Another factor is that most sexual assault cases in Minnesota do not end in criminal convictions: A 2018 Star Tribune investigation of more than 1,400 reports of sexual assaults in 2015 and 2016 revealed that just 8% resulted in convictions.
“Over the years, there has been discussion about how this situation can be improved,” Brice said. “Unfortunately, there is not a simple, clear legal solution.”
Brice’s coalition filed an amicus brief in a 2006 parentage case in support of a woman who asserted that her child was conceived as a result of nonconsensual sex with a man she met at a bar one evening. Both parties claimed that they were unaware that the sex happened because of their intoxication. The Minnesota Court of Appeals sided with a lower court’s decision that the woman offered too little evidence “to establish as a matter of fact that the sexual contact was nonconsensual.” The Appeals Court also added that Minnesota judges have broad discretion in deciding parenting-time questions based on the “best interests of the child.”

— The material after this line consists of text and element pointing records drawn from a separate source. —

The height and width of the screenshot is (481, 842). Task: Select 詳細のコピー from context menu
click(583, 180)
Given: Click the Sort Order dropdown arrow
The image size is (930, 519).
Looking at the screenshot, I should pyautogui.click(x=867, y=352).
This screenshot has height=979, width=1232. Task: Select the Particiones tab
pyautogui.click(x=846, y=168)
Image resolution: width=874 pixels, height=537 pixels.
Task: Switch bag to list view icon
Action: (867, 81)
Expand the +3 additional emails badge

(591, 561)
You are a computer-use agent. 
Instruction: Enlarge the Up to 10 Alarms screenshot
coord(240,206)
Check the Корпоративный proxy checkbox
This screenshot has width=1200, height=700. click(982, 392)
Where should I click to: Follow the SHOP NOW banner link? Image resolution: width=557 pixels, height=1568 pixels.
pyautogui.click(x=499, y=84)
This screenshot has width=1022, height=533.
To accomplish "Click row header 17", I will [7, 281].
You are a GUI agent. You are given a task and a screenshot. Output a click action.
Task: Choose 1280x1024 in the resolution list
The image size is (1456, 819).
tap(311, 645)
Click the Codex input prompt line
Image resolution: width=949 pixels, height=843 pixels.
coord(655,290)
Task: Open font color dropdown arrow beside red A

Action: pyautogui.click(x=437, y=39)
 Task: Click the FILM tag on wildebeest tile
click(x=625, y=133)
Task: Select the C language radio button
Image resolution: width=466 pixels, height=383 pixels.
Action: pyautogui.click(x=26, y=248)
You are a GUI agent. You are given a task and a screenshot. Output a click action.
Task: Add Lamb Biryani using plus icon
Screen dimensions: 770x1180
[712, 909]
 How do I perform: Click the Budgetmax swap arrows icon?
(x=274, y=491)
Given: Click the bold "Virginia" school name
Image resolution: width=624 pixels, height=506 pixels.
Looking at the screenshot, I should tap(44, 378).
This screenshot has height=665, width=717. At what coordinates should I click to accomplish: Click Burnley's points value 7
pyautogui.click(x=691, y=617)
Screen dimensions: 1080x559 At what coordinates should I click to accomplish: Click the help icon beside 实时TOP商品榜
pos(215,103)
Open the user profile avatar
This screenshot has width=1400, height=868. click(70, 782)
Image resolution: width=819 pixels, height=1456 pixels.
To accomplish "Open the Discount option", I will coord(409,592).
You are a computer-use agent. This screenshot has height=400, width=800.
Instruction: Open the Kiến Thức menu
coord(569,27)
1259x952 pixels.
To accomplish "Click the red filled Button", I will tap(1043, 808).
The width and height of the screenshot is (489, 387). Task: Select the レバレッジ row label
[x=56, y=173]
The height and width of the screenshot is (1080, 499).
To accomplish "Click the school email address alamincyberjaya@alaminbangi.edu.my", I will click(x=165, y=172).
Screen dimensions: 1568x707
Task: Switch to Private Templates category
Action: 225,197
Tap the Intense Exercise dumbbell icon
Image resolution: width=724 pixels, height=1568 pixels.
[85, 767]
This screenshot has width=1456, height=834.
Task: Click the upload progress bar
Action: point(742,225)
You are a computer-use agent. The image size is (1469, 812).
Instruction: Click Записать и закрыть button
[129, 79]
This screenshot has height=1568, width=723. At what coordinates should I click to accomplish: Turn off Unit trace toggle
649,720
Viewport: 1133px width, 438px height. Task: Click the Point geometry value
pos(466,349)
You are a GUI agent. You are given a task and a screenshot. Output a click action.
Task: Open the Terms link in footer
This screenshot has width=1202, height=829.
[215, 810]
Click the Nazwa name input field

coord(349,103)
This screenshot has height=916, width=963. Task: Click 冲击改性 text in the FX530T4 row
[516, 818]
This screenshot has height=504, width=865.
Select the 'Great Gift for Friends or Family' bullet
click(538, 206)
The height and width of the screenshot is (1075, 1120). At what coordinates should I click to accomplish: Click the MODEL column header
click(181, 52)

A 2016 bill that would allow for terminating parental rights in rape cases under the “clear and convincing” standard is the last time the topic surfaced at the Legislature, where it did not receive a committee hearing.
“I didn’t think too long and deep on the subject — it just seemed like on the face value that that’s what needs to at least be able to happen,” said Rep. John Persell, DFL-Bemidji, the 2016 bill’s sponsor. “That parent who commits those acts has forfeited their right to have that child under their roof.”
Last session, Persell also co-sponsored the House bill repealing a “marital rape defense” that prevented prosecutions of spouses for certain sex assault crimes.
“It kind of gets my blood pressure up to even think about both of those things,” Persell said. “It’s common sense. I mean, why would we allow that?”
Brice’s coalition is now working with the Uniform Law Commission and the Minnesota State Bar Association to review model legislation including a procedure for cutting off parentage after a sexual assault.
June Carbone, a University of Minnesota law professor, said the focus on parental rights in rape cases is a relatively recent topic as states have for decades viewed parental rights largely within the context of legal marriage.
In recent years, she said, states have come to view children as being best served by contact with both parents regardless of their relationship. She added that some in the “fathers’ rights movement,” which has sought to ensure equal child access for biological fathers, have expressed skepticism about the “clear and convincing evidence” standard, fearing that it could encourage false reports during bitter divorce and custody battles.
“So the issue is not whether we recognize rapists. The question is does the state get around to changing its custody laws to exclude rapists — which has only really been an issue that they’ve had to consider roughly in the last 10 years,” Carbone said. “Before that it just hadn’t arisen.”